Problem details: Only the lines that include "page" should be copied from the data below.

Saved entries
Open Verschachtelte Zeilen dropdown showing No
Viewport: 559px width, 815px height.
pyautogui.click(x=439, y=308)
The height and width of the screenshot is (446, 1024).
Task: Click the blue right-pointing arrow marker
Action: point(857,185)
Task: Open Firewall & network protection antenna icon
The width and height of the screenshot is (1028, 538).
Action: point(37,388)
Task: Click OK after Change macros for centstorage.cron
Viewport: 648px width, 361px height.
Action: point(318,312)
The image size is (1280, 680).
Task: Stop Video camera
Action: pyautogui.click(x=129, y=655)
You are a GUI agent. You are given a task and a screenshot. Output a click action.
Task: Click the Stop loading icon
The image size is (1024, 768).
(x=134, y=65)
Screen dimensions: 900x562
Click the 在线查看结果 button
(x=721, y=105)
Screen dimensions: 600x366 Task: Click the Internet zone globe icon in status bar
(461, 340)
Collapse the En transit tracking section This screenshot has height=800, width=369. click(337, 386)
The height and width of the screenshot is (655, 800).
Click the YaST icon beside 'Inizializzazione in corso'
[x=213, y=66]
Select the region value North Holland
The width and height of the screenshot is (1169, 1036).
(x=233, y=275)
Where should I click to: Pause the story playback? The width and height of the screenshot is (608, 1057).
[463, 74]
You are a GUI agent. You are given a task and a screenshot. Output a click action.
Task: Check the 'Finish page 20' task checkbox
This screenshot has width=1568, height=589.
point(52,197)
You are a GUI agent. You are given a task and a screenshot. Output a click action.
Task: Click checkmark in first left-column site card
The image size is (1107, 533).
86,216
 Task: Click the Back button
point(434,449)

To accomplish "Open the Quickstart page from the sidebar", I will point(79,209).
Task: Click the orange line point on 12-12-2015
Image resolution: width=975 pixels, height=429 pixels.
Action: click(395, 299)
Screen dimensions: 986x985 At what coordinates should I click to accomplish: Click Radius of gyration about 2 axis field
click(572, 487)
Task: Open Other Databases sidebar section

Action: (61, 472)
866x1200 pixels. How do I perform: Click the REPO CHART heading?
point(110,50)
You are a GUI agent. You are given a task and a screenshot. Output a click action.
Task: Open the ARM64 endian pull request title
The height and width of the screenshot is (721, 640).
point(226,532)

Solution for this task:
Task: Check the 'Finish page 20' task checkbox
To accomplish "Open the Quickstart page from the sidebar", I will point(79,209).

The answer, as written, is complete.